++++ RECORDS SHOWN ++++

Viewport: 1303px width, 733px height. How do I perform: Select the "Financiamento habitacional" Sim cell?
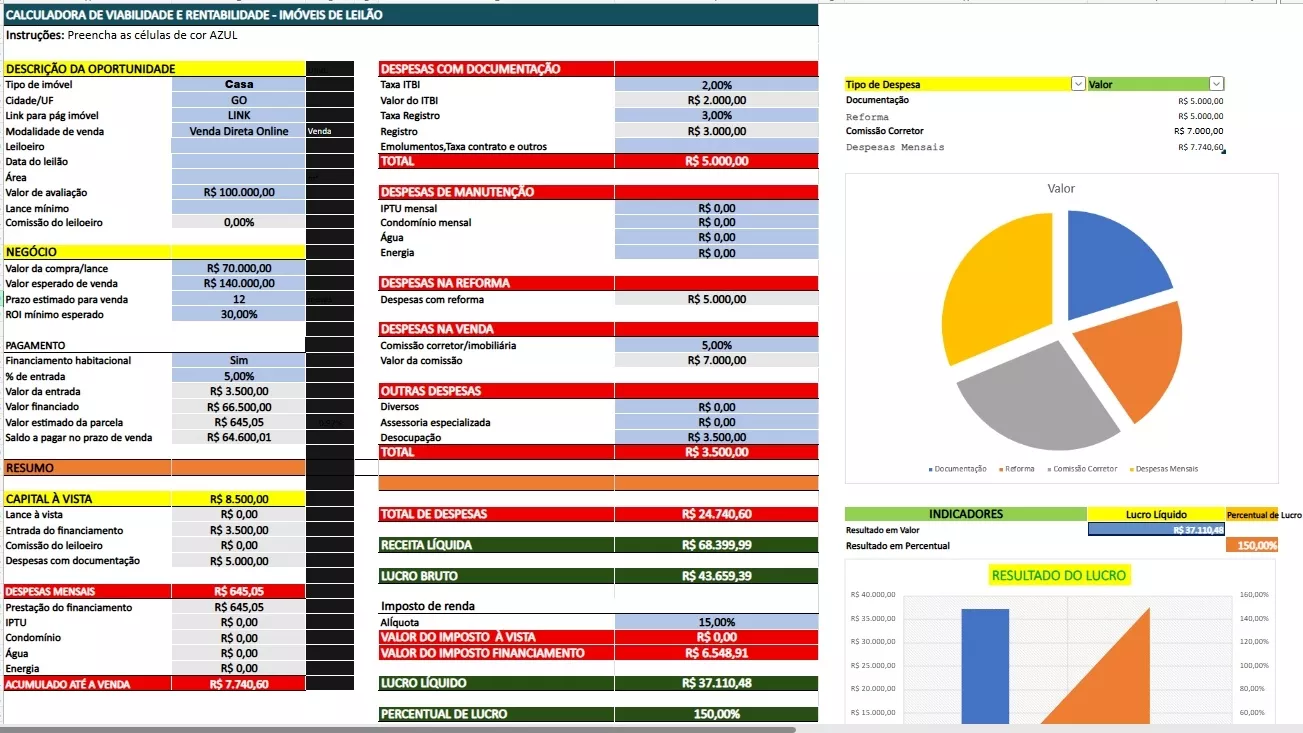tap(239, 361)
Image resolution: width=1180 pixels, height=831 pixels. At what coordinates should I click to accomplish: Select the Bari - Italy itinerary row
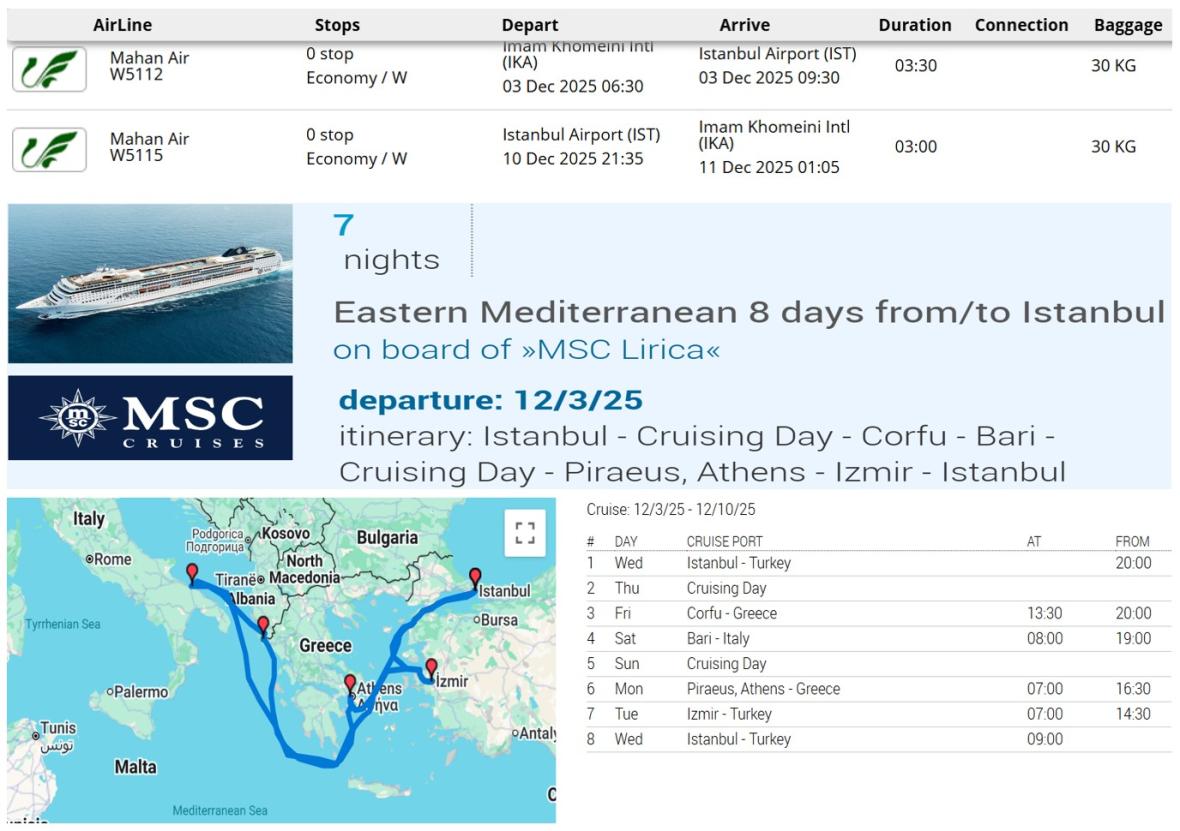click(718, 638)
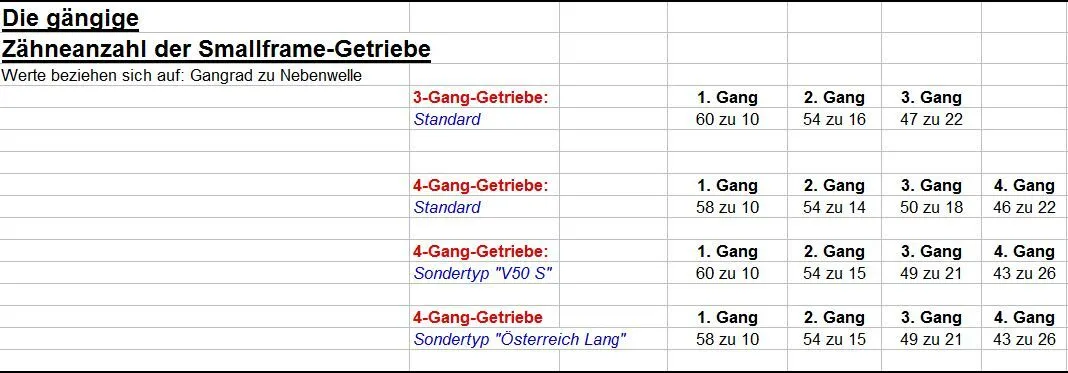Click '60 zu 10' in the V50 S row

pyautogui.click(x=727, y=273)
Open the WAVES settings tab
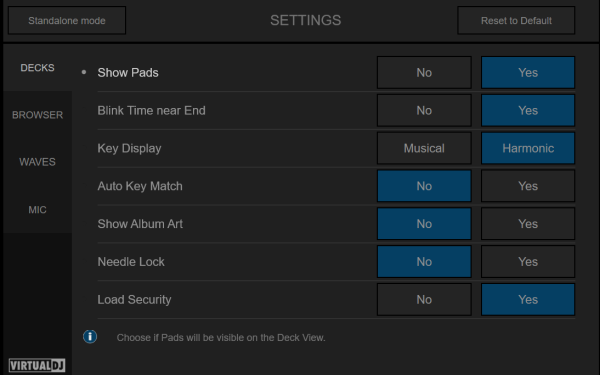The image size is (600, 375). pos(38,162)
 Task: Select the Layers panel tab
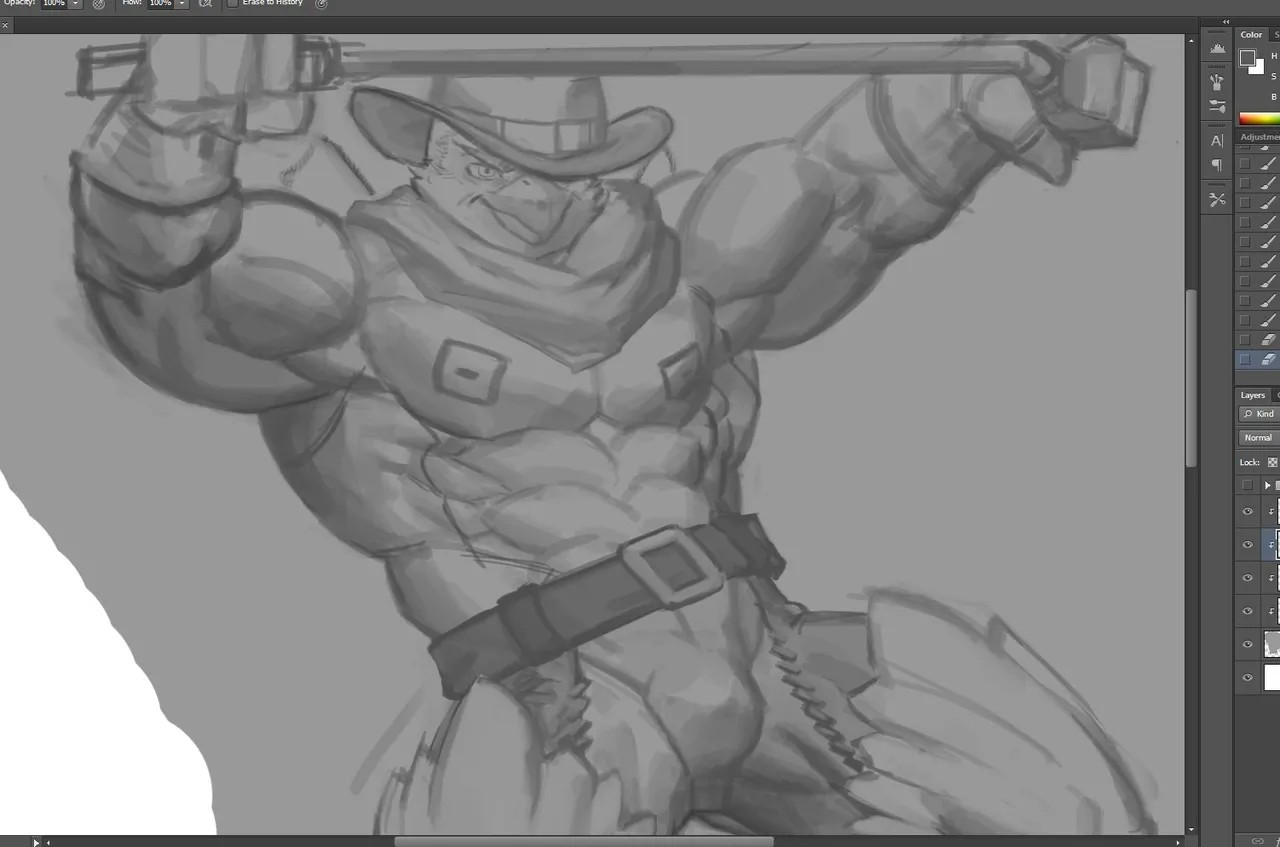(1252, 396)
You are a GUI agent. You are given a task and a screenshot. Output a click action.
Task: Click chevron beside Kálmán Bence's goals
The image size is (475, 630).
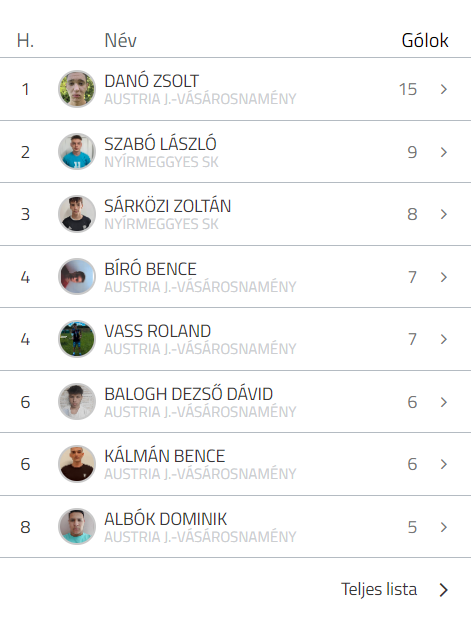tap(444, 464)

++++

▶ **TASK REQUIREMENTS**:
Print the lines from the one containing "You are a GUI" through the end of the records, copied word for word, and leave the pictures out.

▶ **ANSWER IN FULL**:
You are a GUI agent. You are given a task and a screenshot. Output a click action.
Task: Click chevron beside Kálmán Bence's goals
The image size is (475, 630).
tap(444, 464)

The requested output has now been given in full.